Nous découvrons les cadavres exquis de plusieurs moaï qui gisent encore sur le site. Même couchées ou brisées, ces immenses statues sont saisissantes. Et encore, nous n’avons rien vu ! Le spectacle est encore plus bluffant à Ahu Tongariki : le plus grand centre cérémoniel de l’île de Pâques. Pas moins de quinze monolithes géants nous enserrent de leur regard bienveillant. Humilité. Sentiment de petitesse. Silence…
Nous poussons encore notre exploration en direction de la Peninsula Poike et de ses sentiers de randonnées. Nous rêvons alors de découvrir les grottes tapissées de pétroglyphes et les cônes volcaniques de la venteuse.
Dans cette région, rien de mieux qu’une balade à cheval pour s’imprégner de la beauté des lieux et vivre intensément la découverte de chaque lieu. D’ailleurs, les cavaliers ne doivent pas manquer une randonnée équestre sur les flancs du volcan endormi de Maunga Terevaka. Si vous aimez l’atmosphère mystérieuse des grottes, celle d’Ana Kai Tangata fera votre bonheur. Malgré le temps qui passe et fait des ravages, on y distingue encore quelques peintures religieuses.
En rebroussant chemin vers la ville, nous ne manquons pas le site archéologique et ahurissant d’Akivi. Ici, le champs d’herbe est troué par sept moaï qui sont exceptionnellement tournés vers l’océan. Ils ont le regard figé en direction du coucher de soleil lors de l’équinoxe de printemps. Un site dont on savoure toute la splendeur aux heures dorées du coucher du soleil.
Avant de reprendre l’avion, nous terminons par le musée de l’île. L’endroit, appelé Musée anthropologique du père Sebastien-Englert, est un incontournable pour comprendre en profondeur l’histoire de Rapa Nui. Le musée conserve de nombreux vestiges ainsi que l’unique moaï identifié comme étant de sexe féminin.
Deux choses que vous ignoriez sur les moaï
Étaient-ils déplacés les jours de pluie grâce à la boue qui facilite le glissement des pierres ? Roulaient-ils sur des troncs d’arbres jusqu’aux Ahu, contribuant à la déforestation de l’île ? Et bien non. Grâce à leur centre de gravité bas et de leur base arrondie, les moaï étaient déplacés par les Pascuans comme des culbutos. Bon, ce qui ne devait pas être simple pour autant. Qui sait, peut-être aimeriez-vous essayer ?

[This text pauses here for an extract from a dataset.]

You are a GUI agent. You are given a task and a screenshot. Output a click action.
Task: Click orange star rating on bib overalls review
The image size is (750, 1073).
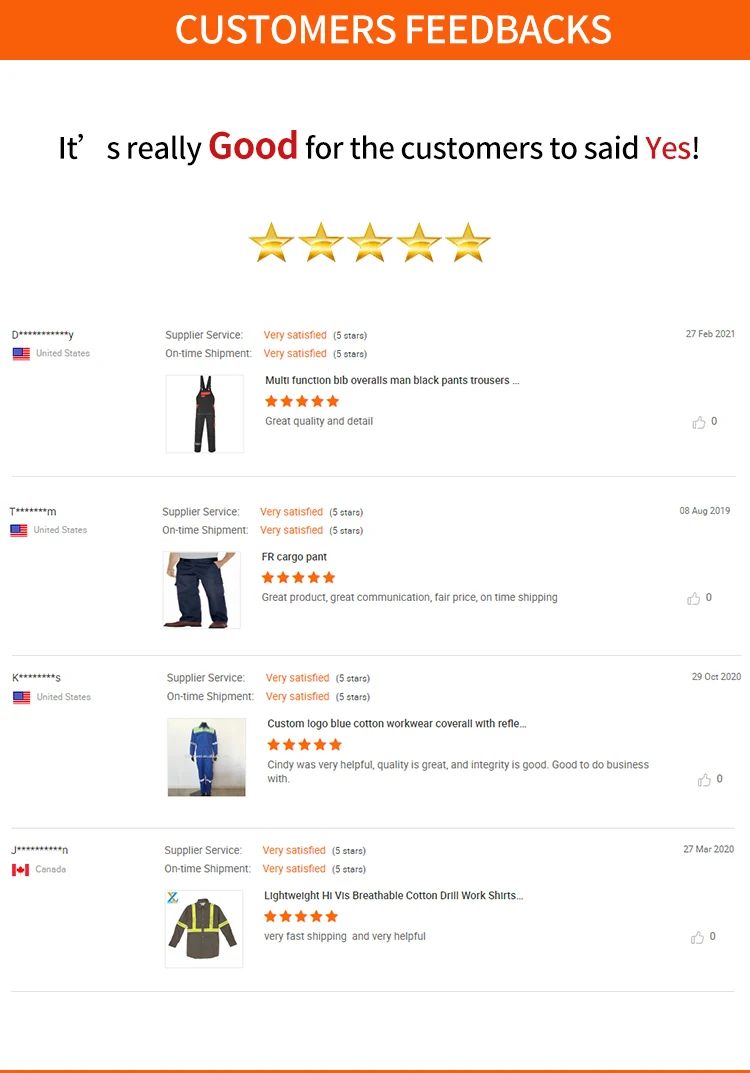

En 2019, des chercheurs ont mis en avant le fait que les Ahu étaient érigés près des sources d’eau potable souterraines. À savoir, sur le pourtour de l’île. Les rares Ahu situés à l’intérieur des terres sont au coude à coude avec des grottes où l’eau souterraine jaillissaient occasionnellement.
Selon eux, les monolithes n’étaient pas là pour marquer la position des points d’eau mais plutôt pour symboliser la « prise de contrôle » sur cet élément qui symbolisait la vie.
En 2020, une thèse vint cependant réfuter ces travaux. Ces études récentes tendent plutôt à démontrer que l’exploitation de la roche et la construction des moaï permettaient de favoriser la fertilité des sols donc l’agriculture. Les chercheurs se basent sur l’études des sols qui, proches des monolithes, sont particulièrement riches en traces d’éléments tels que la banane et la patate douce.
D’ailleurs, le sol de la carrière du volcan Rano Raraku témoigne d’un nombre affolant d’anciennes cultures. Mais qui nous dit que dans quelques années, nous n’allons pas découvrir bien plus encore ? Et peut-être même réaliser que jusqu’ici, nous avions encore tout faux sur les légendaires moaï de l’île de Pâques.